Em casa da minha avó
Joaninha, a única pessoa que tinha direito a quarto próprio era a sua
cunhada, minha tia-avó Conceição, irmã do meu avô materno, António
Gaspar, que já não cheguei a conhecer, infelizmente. Muitas vezes me
perguntei da razão que levava toda a família a respeitar duma forma
muito especial aquela a muitos títulos respeitável senhora de idade já
muito avançada.
Em foro íntimo, julgo que
era ainda a presença espiritual do meu avô Gaspar, sempre saudoso,
cuja memória nos era garantida pela sua irmã Conceição.
Acontece que era bem mais
idosa do que a minha avó Joaninha. E era completamente surda.
Percebia o que lhe
pretendíamos dizer pelo movimento dos nossos lábios.
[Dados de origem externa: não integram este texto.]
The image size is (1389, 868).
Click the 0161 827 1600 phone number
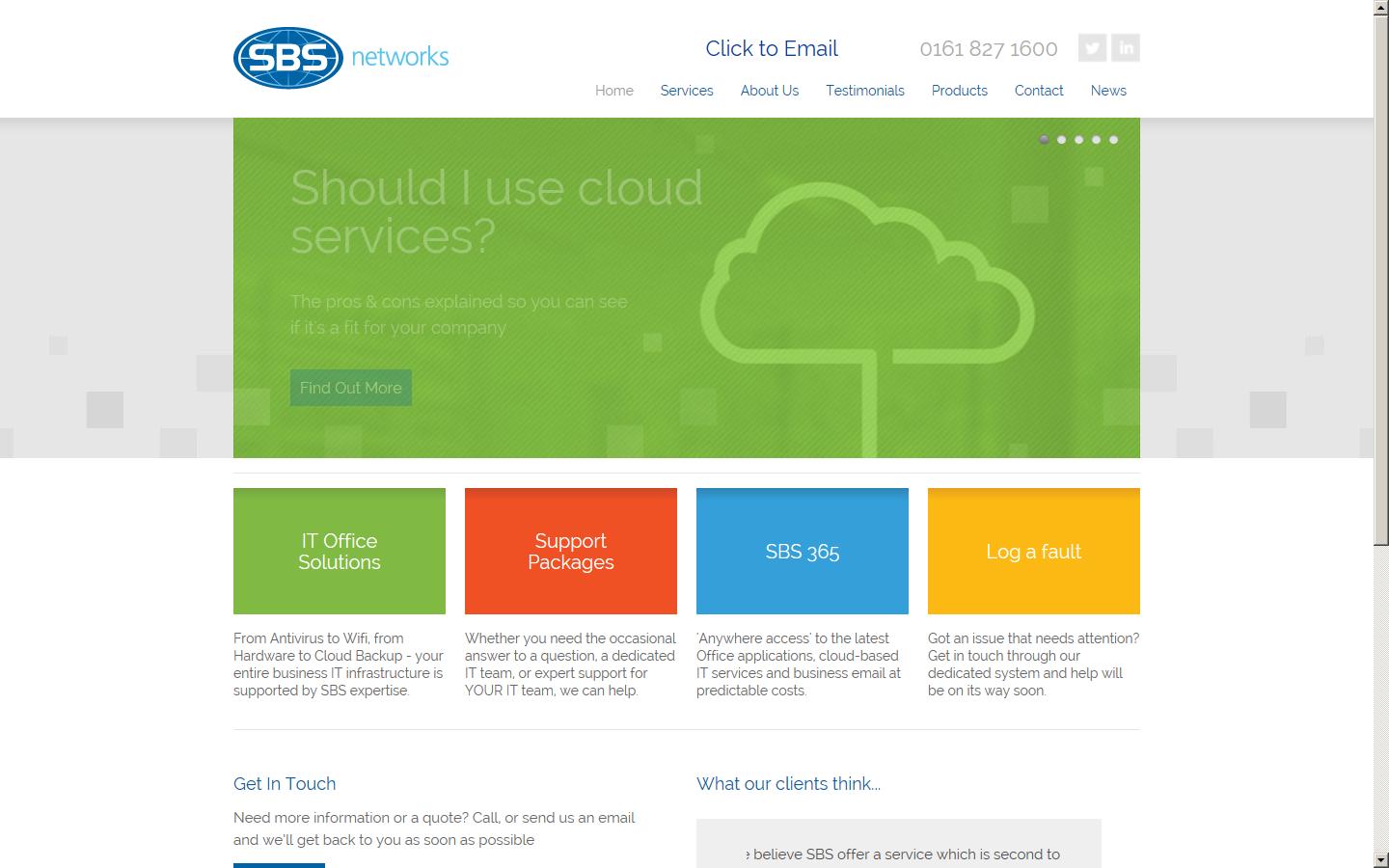[x=988, y=48]
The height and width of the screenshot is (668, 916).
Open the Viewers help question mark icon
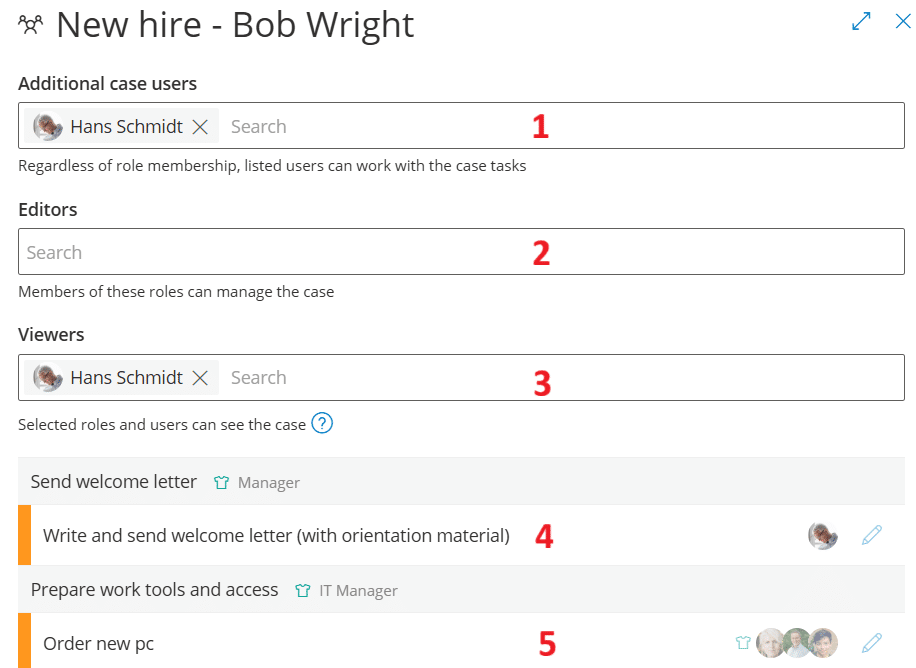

Vivia no seu
mundo de silêncios, agarrada às rendas que saíam das agulhas manejadas
pelas suas mãos enrugadas para enxovais dos sobrinhos que não eram
poucos. Tinha um horário de vida de um rigor enorme. Horas certas para
tudo: para o seu banho, para o seu pequeno almoço. E lugar certo na
mesa onde eram servidas as refeições da família. A sua vida
silenciosa acrescentava ao respeito que toda a família por ela nutria.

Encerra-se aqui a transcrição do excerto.